"The only positive is that she told me what they said to her." Paul pushed the leaflet across the desk towards Patrick. "Have you ever heard of the Rapture?"
"Robert might have mentioned it. I don't really remember."
"It's nonsense," said Paul. "I mean, it always seemed like nonsense. You can read the Bible from cover to cover, and you won't find anything about the Rapture unless someone explained the code to you first. They've taken a handful of verses out of context and stitched them together to make this pseudo-prophecy about the faithful getting into Heaven without dying."
"Religious nutcases," said Patrick.
"Yes," said Paul. "But religious nutcases who predicted the Event years before it happened."
Patrick shuddered. "That's impossible."
"I wish it was," said Paul. "They've always been there, saying it was going to happen, and no-one's ever taken any notice. Well, it looks like they were right after all."
"But that would mean God's ... well ... playing games with us."
Paul nodded. "You can see why Kate took it so badly." The Event, terrible as it was, could still be a part of God's incomprehensible plan. But the God he had loved and trusted could never be the God of the Rapture cult.
"And you didn't manage to convince her it's not true?"
"They've got all the evidence on their side," said Paul. "All I could try to do was-"
Before he got any further, the door burst open. Gary staggered into the room, white-faced and breathless. "Reverend," he said. "Thank Go- I mean, you're safe."
"More disappearances," Gary said. "On the TV. Had to make sure you were still here."
Patrick looked from Paul to Gary. "Kate," he said, and dashed out.
Paul poured Gary a cup of water. "More people have disappeared?"
"That's what they were saying on the news. I didn't wait for the details - I was afraid you were one of the ones..."
Paul switched on the TV in the corner.

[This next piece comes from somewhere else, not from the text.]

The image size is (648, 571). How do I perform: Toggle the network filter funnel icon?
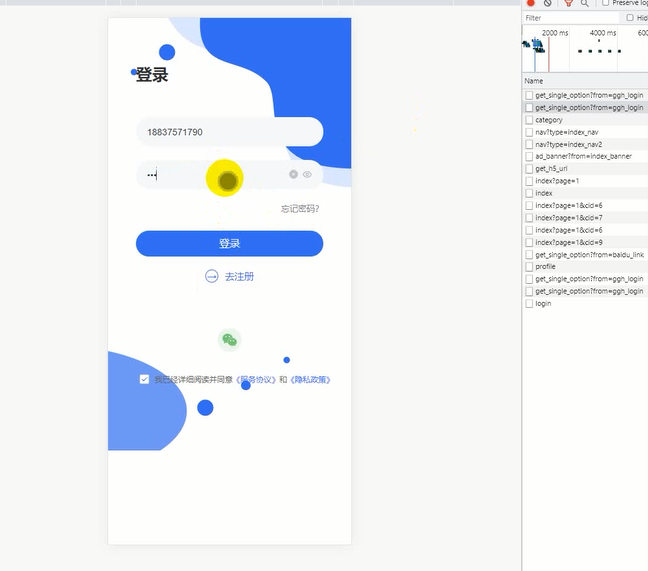568,3
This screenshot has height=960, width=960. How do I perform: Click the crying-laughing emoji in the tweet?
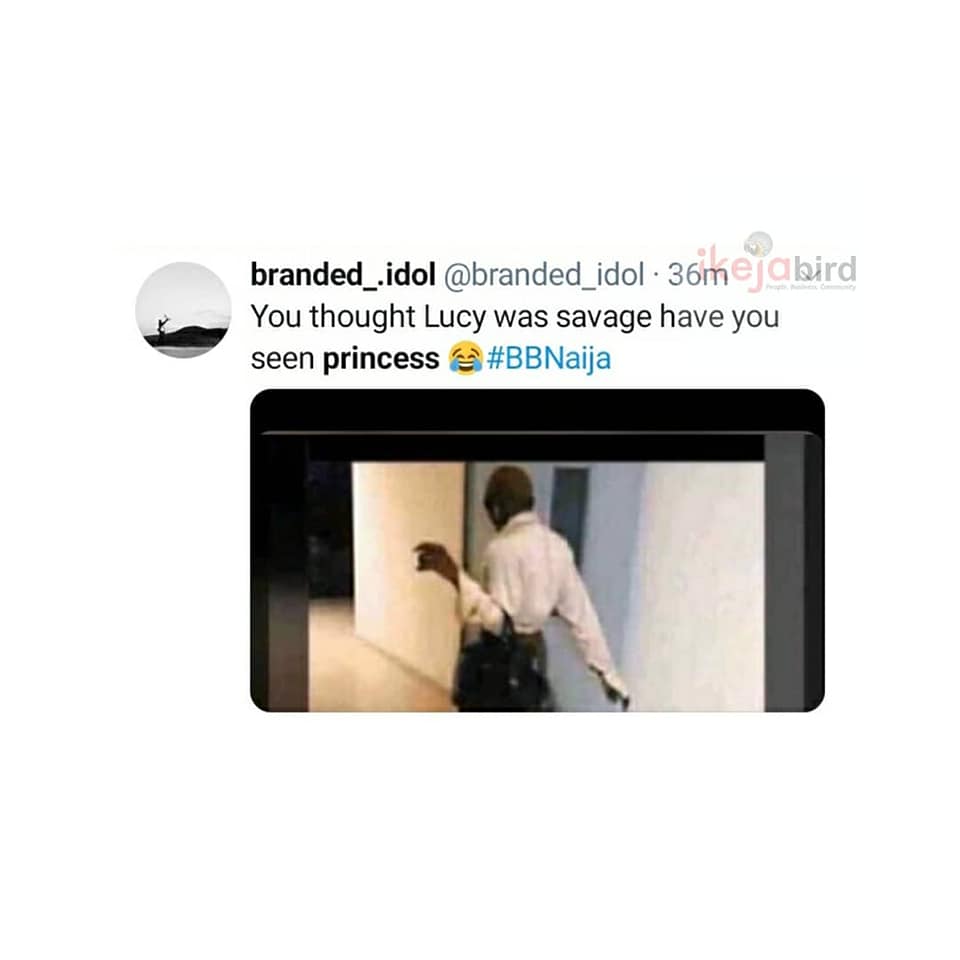[x=463, y=358]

One of the civil servants from the Event Commission was speaking to the camera. "...no theory at this time, but we would urge the public to remain calm and let the emergency services do their jobs." Across the bottom of the screen ran a ticker saying Breaking News: Further disappearances?
The civil servant finished talking, and the newsreader appeared on-screen. "Footage from Jerusalem this morning suggests that last week's Event was not an isolated occurrance. Potentially the start of a second wave of vanishings, this incident has sparked widespread panic."

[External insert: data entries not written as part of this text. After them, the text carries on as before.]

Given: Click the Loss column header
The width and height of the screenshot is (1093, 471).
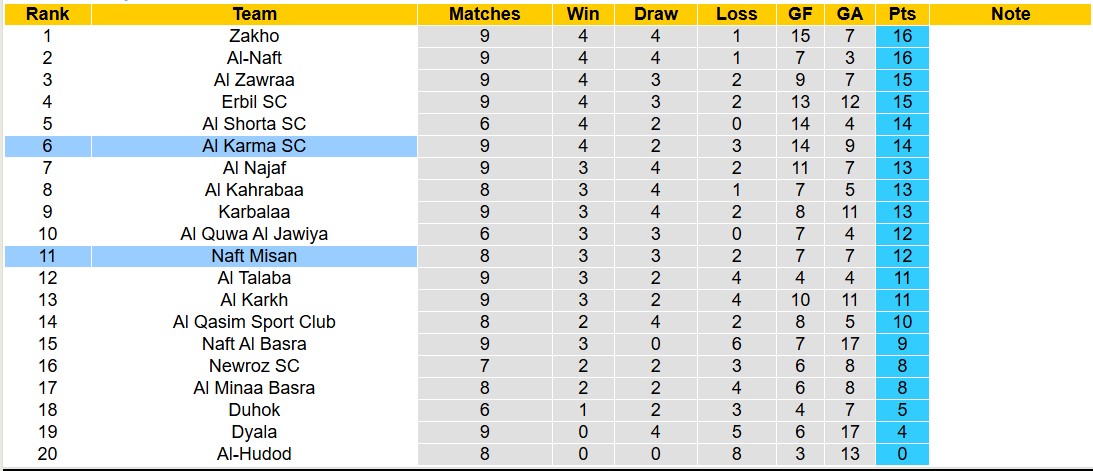Looking at the screenshot, I should (x=737, y=14).
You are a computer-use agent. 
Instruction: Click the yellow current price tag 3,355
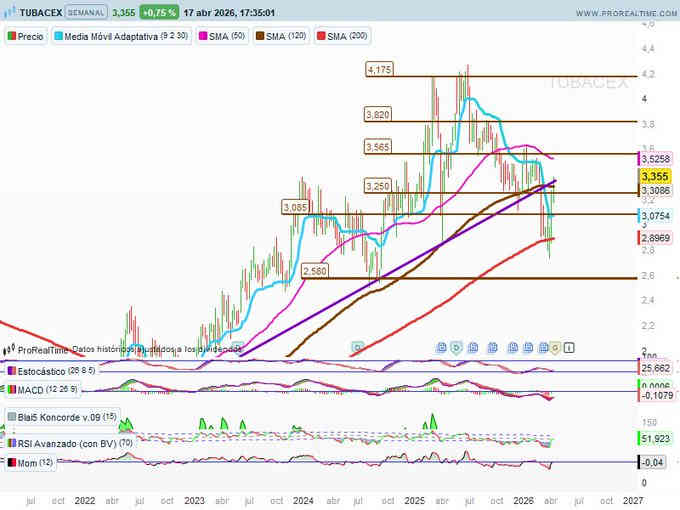click(x=654, y=176)
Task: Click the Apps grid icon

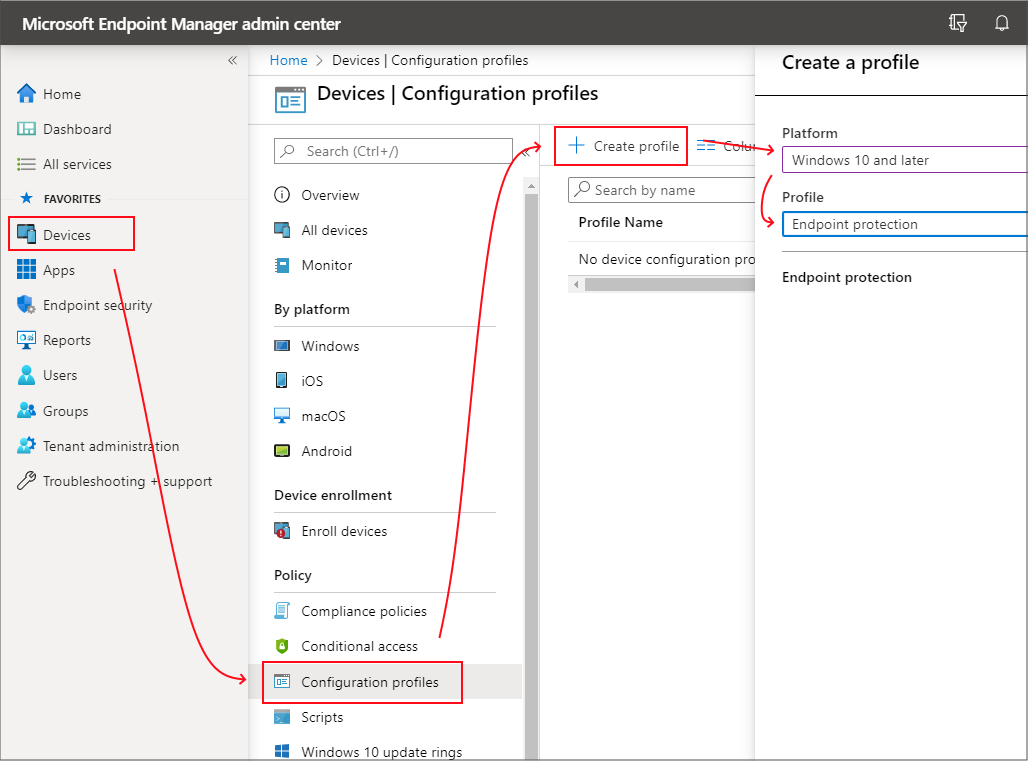Action: tap(27, 270)
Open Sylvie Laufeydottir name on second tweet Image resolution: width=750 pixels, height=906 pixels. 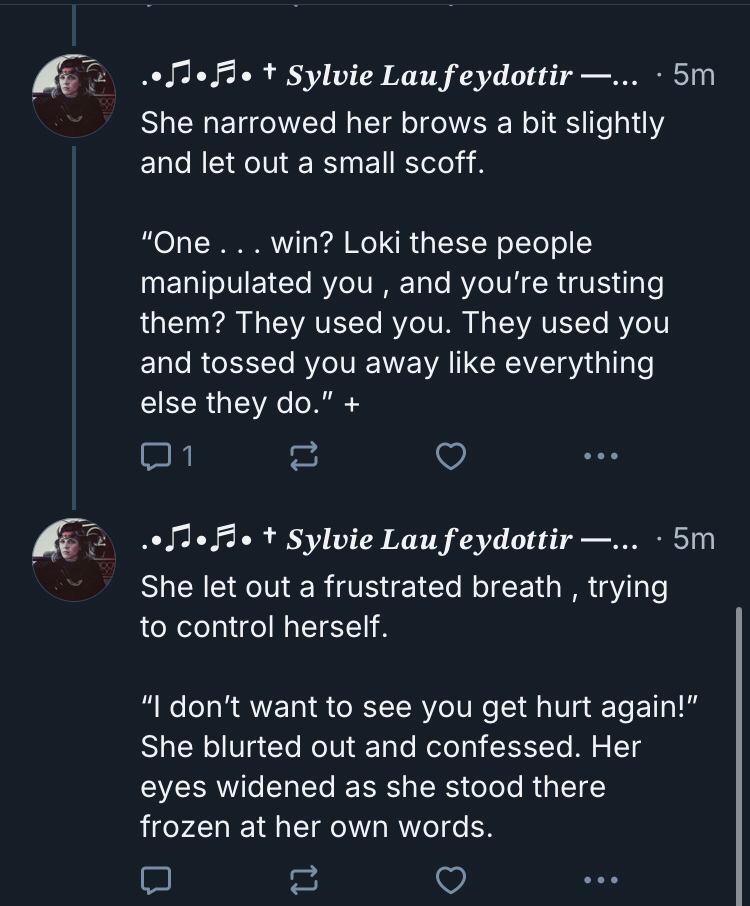pos(430,539)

The newsreader was replaced by a grainy video of a jostling crowd. "Here in Jerusalem," a reporter said, "everyone has their own explanation of what caused the Event. Tensions are higher than usual as different splinter groups blame each other for bringing down what they call 'God's punishment'. The security forces are at full-" A flash of light blotted everything out for a second. "Jesus, what was that?"
The video played again, this time in slow motion and with part of the image circled. Two men rushed at one pair of preachers, obviously incensed at something they'd just heard. After the flash, they were nowhere to be seen. The preachers, chillingly, were still speaking as if nothing had happened.
"We're not sure at this time whether this new incident is connected to the Event or completely unrelated," said the newsreader. "Dr James Tobin, professor of-"
Paul switched the TV off.
"It doesn't sound that similar," said Gary. "There was no blinding flash when ... with the Event. And it was everyone at once, not just two people."
The Rapture cult leaflet was still lying where Patrick had let it fall. Paul picked it up and turned to the explanation of what the prophecy claimed would happen next. The second paragraph described two preachers in Jerusalem, with anyone who attacked them struck dead by fire. Would that explain the flash?
"It's not the same thing," said Paul. "But it's connected."